By | Published on Tuesday 3 October 2017

MegaUpload

All avenues to reclaim seized MegaUpload assets by Kim Dotcom and the long defunct file transfer site’s other founders have now been exhausted in the US, after the country’s Supreme Court decided not to hear the case. However, Dotcom’s legal rep Ira Rothken says that they will now focus their efforts on courts in New Zealand and Hong Kong, where most of the assets are actually held.

As much previously reported, MegaUpload was taken down in a raid co-ordinated by US and New Zealand authorities in 2012. An estimated $67 million of assets were seized, much of which remain in the hands of the authorities while Dotcom and his associates fight extradition to the States. Various efforts have been made to have the assets released in the American courts, largely based on claims that the MegaUpload team have falsely been labelled “fugitives” by US authorities.

Dotcom’s lawyers argue that their client is not a fugitive, and that he is simply fighting America’s extradition efforts in New Zealand according to the two countries’ extradition treaty – as is his right.

The case has been through various appeals, with the courts for the most part siding with the US authorities. Earlier this year, Dotcom’s lawyers announced plans to take the case to the Supreme Court, saying that if the top court knocked back the case, or confirmed the lower court rulings, it would “weaponise fugitive disentitlement in order to claim assets abroad”.

Following the Supreme Court’s decision not the hear the case, Dotcom’s legal rep Ira Rothken told Torrentfreak: “We are disappointed in the US Supreme Court’s denial of the ‘cert petition’ – it is a bad day for due process and international treaties.
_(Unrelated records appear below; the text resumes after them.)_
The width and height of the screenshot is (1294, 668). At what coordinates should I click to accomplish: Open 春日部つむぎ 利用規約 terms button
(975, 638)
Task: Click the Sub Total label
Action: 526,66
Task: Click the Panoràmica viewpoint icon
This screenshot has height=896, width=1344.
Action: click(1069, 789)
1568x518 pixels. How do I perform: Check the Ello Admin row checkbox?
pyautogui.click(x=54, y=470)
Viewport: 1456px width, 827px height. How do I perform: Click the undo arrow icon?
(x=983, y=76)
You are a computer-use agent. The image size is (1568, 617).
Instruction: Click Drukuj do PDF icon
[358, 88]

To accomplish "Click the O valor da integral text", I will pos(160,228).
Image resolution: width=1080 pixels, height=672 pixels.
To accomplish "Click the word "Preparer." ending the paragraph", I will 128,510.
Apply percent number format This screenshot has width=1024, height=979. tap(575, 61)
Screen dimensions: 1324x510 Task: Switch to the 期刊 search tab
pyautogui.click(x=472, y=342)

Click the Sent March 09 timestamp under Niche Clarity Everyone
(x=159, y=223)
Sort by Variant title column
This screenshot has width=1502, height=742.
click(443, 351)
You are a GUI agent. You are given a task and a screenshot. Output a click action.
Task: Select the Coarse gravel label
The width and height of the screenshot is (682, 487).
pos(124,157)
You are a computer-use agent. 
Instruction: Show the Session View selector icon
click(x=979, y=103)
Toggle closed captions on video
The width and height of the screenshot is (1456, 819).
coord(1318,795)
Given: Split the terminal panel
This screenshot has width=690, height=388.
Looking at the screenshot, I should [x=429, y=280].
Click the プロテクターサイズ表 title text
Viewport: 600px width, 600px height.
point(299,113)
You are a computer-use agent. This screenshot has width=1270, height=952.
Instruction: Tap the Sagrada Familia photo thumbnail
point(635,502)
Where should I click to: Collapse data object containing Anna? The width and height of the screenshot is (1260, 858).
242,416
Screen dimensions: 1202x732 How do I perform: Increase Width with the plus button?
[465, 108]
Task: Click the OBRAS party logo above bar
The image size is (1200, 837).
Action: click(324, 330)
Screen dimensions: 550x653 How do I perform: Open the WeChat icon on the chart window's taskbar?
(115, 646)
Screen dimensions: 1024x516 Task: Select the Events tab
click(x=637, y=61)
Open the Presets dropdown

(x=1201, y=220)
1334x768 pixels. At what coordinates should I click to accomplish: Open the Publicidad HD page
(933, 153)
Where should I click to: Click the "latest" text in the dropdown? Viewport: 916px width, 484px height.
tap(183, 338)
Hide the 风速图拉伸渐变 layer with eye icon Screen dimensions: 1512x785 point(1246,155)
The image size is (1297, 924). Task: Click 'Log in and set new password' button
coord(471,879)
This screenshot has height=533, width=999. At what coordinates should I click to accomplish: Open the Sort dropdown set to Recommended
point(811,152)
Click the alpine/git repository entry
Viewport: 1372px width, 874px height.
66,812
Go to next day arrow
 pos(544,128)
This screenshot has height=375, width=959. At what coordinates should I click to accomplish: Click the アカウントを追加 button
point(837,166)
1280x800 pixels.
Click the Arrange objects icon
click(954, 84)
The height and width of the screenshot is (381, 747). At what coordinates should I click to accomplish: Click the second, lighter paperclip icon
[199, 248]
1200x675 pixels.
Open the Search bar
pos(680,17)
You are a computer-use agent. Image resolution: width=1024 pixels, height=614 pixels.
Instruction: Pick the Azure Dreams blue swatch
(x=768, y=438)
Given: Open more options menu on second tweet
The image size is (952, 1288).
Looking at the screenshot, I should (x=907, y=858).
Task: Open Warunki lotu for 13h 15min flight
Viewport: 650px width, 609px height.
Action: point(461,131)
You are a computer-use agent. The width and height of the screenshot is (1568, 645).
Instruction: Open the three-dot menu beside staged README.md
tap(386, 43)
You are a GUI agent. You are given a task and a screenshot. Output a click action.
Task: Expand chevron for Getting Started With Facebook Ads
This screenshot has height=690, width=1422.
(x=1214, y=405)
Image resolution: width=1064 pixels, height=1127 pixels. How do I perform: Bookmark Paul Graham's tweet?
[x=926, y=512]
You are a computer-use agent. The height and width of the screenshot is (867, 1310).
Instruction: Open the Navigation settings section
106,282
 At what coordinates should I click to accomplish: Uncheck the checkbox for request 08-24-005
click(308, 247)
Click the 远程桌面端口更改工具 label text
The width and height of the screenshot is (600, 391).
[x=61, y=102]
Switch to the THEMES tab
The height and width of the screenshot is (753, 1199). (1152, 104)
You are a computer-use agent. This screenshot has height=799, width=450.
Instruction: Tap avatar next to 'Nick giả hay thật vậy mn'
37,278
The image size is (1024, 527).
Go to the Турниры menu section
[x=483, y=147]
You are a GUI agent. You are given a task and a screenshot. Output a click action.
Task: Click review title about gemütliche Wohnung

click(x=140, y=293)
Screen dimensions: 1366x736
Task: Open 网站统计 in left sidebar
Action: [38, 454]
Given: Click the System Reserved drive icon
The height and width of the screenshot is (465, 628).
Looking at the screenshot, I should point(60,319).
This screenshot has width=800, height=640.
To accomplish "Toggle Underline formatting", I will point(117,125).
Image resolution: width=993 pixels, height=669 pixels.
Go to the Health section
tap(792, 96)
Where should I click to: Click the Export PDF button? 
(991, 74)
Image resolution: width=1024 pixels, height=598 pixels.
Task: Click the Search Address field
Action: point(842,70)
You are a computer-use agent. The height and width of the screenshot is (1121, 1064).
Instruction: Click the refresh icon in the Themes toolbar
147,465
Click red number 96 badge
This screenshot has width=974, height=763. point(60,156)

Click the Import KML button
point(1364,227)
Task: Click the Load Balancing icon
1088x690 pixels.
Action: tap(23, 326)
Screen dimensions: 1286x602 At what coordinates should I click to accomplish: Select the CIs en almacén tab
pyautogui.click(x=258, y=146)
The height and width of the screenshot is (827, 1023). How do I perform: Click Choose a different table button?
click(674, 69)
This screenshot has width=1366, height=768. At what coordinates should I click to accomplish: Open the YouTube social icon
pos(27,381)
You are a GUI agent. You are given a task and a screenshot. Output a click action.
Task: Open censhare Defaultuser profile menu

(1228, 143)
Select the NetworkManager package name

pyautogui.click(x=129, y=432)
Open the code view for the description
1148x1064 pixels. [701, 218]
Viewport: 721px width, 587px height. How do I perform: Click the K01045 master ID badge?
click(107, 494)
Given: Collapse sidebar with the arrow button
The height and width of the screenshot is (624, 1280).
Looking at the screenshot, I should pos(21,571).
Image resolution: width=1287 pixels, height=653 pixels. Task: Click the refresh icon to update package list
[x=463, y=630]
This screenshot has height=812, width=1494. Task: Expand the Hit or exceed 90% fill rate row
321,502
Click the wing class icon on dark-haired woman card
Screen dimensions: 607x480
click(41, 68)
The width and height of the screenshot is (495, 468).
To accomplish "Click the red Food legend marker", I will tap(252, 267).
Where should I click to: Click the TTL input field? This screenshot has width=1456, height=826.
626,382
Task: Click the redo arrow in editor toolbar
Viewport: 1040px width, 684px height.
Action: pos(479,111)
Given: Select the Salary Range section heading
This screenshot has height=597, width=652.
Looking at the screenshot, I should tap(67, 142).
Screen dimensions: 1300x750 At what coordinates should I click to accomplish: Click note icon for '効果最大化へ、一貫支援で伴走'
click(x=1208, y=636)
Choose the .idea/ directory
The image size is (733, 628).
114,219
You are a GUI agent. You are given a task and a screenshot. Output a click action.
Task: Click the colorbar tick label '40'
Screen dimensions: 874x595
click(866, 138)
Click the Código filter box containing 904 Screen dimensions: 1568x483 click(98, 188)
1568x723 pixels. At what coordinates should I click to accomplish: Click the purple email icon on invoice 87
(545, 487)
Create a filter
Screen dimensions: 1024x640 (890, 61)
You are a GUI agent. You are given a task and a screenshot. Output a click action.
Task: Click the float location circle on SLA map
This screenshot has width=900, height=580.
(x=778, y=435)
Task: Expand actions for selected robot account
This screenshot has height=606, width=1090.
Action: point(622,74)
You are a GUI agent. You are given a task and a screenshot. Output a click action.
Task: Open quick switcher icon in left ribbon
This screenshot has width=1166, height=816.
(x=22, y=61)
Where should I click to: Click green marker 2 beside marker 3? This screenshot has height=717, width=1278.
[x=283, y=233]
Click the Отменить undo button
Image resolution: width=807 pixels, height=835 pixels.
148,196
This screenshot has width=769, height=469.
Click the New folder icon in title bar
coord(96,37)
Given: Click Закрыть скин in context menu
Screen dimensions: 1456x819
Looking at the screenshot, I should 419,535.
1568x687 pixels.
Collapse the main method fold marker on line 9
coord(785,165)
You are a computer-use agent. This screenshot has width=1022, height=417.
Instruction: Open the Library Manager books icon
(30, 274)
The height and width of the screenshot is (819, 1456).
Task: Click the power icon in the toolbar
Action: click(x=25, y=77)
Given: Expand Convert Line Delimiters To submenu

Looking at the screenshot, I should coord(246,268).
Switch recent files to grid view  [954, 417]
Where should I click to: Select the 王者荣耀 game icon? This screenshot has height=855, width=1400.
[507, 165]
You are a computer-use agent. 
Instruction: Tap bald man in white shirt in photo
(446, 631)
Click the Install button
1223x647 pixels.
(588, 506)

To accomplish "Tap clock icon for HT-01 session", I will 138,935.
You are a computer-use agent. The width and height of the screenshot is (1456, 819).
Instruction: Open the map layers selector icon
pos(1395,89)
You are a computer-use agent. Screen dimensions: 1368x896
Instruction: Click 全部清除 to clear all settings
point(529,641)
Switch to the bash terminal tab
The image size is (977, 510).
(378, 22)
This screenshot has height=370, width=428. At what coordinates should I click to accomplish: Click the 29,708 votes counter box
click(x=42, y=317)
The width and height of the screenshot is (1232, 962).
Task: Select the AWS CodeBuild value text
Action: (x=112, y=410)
Kim Dotcom has never been to the United States, is presumed innocent, and is lawfully opposing extradition under the US/New Zealand Treaty – yet the US, by merely labelling him as a fugitive, gets a judgment to take all of his assets with no due process”.

However, he added, this is not the final step in their attempts to get those assets back, saying: “The New Zealand and Hong Kong courts, who have authority over the assets, will now need to weigh in on this issue and we are cautiously optimistic that they will take a dim view of the Fugitive Disentitlement Doctrine and oppose US efforts to seize such assets”.

While this is all going on, Dotcom et al continue their efforts to avoid being extradited from New Zealand to the US.